Anšlavs Eglītis (October 14, 1906 – March 4, 1993) was a Latvian writer, journalist and painter who became a war refugee in 1944. He had a prolific career as a novelist, and his later work often examined aspects of exile life.

== Biography ==
Anšlavs Eglītis was born in Riga, Latvia, the first of two children born to the writer Viktors Eglītis and the teacher and translator Marija Eglīte, née Stalbova. His father was one of the most notable representatives of Decadence in Latvian literature. During the First World War, his family lived in other parts of the Russian Empire, but returned to Latvia in 1918. For a short time they settled in Alūksne. After 1919, his family lived in Riga and Eglītis started his studies in Riga City gymnasium No. 2. He also studied painting in the studio of a Latvian painter Voldemārs Tone at this time.

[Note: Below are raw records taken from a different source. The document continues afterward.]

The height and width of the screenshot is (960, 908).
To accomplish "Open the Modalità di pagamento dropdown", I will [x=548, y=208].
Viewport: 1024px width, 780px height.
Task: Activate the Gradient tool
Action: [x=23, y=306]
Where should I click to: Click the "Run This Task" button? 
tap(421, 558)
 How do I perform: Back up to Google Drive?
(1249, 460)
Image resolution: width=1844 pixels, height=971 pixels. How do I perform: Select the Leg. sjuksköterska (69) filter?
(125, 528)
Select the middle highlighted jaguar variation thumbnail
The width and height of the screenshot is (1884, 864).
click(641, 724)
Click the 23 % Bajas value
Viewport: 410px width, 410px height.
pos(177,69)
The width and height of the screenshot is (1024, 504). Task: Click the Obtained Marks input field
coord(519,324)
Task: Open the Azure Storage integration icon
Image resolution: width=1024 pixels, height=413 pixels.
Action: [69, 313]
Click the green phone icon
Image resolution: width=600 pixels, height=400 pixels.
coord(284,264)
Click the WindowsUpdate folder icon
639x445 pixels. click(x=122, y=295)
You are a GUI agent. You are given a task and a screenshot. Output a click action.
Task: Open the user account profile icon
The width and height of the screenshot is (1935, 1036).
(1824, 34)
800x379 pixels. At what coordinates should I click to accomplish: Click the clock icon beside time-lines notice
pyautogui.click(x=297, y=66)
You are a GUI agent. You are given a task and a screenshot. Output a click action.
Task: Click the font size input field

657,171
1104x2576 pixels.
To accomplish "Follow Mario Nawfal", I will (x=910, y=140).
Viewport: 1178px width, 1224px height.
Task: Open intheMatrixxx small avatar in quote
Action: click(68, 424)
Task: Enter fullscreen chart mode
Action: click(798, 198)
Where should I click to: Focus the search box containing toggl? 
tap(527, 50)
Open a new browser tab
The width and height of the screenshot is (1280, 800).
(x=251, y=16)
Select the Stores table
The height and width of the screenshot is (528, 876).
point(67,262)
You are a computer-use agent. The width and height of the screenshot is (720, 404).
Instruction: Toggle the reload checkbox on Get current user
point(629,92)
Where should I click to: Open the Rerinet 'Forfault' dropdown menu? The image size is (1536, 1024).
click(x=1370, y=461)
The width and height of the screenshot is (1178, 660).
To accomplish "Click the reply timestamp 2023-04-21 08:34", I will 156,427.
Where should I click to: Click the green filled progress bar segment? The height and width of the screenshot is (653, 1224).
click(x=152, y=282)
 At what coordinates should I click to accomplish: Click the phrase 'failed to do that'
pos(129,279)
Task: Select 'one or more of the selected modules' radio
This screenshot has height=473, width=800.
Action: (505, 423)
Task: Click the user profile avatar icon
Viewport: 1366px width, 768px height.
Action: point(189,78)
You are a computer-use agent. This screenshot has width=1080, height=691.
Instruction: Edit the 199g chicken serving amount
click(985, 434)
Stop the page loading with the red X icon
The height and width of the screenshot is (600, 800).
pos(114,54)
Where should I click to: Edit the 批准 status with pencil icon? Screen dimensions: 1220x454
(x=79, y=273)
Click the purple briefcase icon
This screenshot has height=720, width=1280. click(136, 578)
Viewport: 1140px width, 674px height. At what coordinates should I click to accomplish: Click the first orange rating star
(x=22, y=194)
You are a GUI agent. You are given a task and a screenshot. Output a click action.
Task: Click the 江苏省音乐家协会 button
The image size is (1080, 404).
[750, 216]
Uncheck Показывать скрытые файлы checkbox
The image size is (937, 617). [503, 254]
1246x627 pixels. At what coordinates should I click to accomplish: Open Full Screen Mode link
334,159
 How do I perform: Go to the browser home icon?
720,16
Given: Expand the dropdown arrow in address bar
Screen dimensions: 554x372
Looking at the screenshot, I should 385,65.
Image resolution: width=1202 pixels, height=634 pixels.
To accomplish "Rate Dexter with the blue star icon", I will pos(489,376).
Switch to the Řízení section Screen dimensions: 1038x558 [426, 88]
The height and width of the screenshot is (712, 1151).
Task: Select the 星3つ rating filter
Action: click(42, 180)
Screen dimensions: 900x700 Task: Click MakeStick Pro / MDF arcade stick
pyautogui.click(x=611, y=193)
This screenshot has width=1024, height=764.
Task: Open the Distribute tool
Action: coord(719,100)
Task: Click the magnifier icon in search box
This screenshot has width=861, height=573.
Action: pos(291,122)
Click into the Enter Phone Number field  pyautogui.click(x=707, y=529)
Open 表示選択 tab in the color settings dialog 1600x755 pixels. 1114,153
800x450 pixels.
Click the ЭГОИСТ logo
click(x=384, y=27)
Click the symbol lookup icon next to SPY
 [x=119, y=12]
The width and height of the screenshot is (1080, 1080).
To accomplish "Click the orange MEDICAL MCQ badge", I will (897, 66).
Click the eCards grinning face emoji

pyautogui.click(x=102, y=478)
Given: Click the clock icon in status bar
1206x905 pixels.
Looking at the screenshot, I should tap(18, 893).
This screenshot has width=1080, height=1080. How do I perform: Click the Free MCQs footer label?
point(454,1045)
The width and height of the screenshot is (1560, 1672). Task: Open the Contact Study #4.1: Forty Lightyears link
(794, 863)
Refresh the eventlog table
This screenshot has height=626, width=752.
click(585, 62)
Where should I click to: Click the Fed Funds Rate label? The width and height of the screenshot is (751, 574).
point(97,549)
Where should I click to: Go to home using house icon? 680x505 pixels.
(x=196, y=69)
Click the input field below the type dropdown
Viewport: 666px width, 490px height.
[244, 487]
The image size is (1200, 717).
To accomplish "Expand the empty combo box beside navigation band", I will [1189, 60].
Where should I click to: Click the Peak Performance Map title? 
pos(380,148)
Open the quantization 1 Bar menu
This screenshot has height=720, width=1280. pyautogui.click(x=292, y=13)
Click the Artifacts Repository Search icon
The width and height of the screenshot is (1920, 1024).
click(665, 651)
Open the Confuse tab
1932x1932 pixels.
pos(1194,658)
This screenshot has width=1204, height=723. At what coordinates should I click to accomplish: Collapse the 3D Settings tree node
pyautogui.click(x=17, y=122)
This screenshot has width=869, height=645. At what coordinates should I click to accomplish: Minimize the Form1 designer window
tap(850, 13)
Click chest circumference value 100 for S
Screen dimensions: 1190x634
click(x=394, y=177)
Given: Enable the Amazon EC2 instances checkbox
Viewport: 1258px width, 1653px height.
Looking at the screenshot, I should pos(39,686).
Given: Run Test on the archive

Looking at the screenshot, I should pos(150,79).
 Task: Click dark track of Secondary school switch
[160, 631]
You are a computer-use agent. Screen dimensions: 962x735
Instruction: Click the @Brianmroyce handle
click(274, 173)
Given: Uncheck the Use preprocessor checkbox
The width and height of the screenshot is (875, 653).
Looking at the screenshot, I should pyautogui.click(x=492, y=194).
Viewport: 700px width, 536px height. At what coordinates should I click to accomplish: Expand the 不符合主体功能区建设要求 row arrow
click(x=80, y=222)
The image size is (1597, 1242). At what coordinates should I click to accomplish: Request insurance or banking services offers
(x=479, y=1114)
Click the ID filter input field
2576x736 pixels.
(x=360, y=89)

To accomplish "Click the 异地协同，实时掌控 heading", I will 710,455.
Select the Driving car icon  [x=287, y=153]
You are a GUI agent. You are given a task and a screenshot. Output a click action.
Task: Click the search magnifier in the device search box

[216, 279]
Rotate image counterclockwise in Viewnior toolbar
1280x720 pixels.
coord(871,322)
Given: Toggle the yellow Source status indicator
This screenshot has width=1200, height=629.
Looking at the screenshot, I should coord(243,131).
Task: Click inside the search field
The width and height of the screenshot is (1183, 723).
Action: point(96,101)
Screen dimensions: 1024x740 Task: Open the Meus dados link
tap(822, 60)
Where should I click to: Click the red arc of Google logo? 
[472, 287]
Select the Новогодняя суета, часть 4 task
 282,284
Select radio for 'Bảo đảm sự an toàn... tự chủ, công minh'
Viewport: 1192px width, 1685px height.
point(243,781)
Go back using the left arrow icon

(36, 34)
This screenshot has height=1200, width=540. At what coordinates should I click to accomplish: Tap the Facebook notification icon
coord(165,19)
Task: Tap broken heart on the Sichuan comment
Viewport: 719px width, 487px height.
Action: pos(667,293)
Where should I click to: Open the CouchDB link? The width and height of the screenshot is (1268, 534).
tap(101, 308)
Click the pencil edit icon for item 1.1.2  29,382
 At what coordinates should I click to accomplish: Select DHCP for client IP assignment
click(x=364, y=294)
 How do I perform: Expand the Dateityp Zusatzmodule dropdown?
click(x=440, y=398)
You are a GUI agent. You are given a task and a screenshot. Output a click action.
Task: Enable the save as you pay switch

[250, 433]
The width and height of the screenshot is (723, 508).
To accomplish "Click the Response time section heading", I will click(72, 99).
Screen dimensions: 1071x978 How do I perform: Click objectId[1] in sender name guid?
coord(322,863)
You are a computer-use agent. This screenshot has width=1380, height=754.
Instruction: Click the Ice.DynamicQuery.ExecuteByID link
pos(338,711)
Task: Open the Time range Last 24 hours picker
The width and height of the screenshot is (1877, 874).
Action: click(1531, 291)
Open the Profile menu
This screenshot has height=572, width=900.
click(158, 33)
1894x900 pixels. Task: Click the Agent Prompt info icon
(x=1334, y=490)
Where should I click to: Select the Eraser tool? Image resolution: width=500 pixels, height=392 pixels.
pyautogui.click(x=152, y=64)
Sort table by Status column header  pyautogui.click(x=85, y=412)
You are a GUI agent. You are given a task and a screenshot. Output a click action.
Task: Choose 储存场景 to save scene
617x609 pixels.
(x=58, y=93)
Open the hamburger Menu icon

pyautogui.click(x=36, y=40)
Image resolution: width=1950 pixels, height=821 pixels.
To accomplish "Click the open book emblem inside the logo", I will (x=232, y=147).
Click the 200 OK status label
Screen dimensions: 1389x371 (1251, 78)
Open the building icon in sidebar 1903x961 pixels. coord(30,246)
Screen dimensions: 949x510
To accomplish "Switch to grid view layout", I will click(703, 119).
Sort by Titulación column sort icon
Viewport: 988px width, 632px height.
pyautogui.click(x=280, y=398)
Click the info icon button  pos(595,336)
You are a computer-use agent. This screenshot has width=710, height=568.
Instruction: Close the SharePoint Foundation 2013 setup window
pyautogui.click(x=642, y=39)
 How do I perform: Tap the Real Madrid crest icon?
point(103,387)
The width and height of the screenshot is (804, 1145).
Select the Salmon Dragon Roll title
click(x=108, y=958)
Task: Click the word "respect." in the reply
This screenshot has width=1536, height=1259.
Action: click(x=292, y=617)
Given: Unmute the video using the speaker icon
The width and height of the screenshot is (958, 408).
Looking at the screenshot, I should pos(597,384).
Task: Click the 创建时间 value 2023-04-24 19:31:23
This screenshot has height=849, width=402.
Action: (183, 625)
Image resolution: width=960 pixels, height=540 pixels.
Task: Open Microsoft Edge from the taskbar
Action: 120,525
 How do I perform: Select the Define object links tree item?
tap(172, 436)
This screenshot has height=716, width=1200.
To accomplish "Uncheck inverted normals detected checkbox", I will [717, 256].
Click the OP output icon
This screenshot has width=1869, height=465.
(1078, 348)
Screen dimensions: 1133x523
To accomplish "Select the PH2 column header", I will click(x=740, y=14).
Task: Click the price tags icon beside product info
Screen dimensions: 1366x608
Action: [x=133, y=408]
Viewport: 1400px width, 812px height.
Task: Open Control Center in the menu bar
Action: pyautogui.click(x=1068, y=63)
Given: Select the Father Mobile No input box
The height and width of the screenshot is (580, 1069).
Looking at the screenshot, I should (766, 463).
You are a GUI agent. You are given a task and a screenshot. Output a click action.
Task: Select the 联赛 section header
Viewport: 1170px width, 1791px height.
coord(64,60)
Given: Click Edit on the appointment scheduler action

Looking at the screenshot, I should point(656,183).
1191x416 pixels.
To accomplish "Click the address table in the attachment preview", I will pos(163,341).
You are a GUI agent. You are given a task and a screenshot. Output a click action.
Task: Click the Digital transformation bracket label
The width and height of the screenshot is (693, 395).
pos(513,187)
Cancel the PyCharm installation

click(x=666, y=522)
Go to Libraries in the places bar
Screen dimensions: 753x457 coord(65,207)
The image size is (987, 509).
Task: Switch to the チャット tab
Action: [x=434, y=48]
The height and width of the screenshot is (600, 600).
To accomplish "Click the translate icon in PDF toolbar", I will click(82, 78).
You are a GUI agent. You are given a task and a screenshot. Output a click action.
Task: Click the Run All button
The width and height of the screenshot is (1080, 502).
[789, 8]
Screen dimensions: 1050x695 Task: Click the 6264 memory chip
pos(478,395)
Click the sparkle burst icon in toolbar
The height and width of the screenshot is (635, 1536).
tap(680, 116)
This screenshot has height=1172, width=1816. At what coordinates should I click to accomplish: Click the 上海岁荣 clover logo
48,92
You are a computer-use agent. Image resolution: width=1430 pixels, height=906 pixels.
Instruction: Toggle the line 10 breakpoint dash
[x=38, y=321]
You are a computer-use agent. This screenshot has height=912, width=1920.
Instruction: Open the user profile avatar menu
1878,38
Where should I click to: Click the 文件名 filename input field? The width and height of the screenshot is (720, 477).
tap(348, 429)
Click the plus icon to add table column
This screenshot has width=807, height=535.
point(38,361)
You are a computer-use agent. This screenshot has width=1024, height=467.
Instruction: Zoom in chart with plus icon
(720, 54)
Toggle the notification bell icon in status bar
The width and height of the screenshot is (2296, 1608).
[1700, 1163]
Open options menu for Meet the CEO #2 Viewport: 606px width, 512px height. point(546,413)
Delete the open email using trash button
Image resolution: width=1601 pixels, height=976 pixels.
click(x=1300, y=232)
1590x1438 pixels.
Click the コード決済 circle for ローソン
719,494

The family spent all their summer holidays in Inciems cottage, which he later described in his novel Pansija pilī (1962). He caught tuberculosis in 1925. His mother, who suffered pulmonary disease, died in 1926, during his stay in Leysin sanatorium. In 1930, his father remarried the artist and writer Hilda Vīka, whose works and personality came to influence Anšlavs' literature.

He continued his studies in the Art Academy of Latvia and graduated in 1935. After graduation, he worked as a teacher of drawing. In 1936 his first collection of novels, Maestro was published. In 1938 Eglītis started to work as a journalist in the biggest Latvian newspaper Jaunākās ziņas. In 1940, he also collaborated on the magazine Atpūta.

He left Riga for Courland in October 1944 and later fled to Germany, where he settled in Berlin. During the Battle of Berlin his flat was destroyed in an air raid, and Eglītis moved to Switzerland. In 1950, he moved to California, US.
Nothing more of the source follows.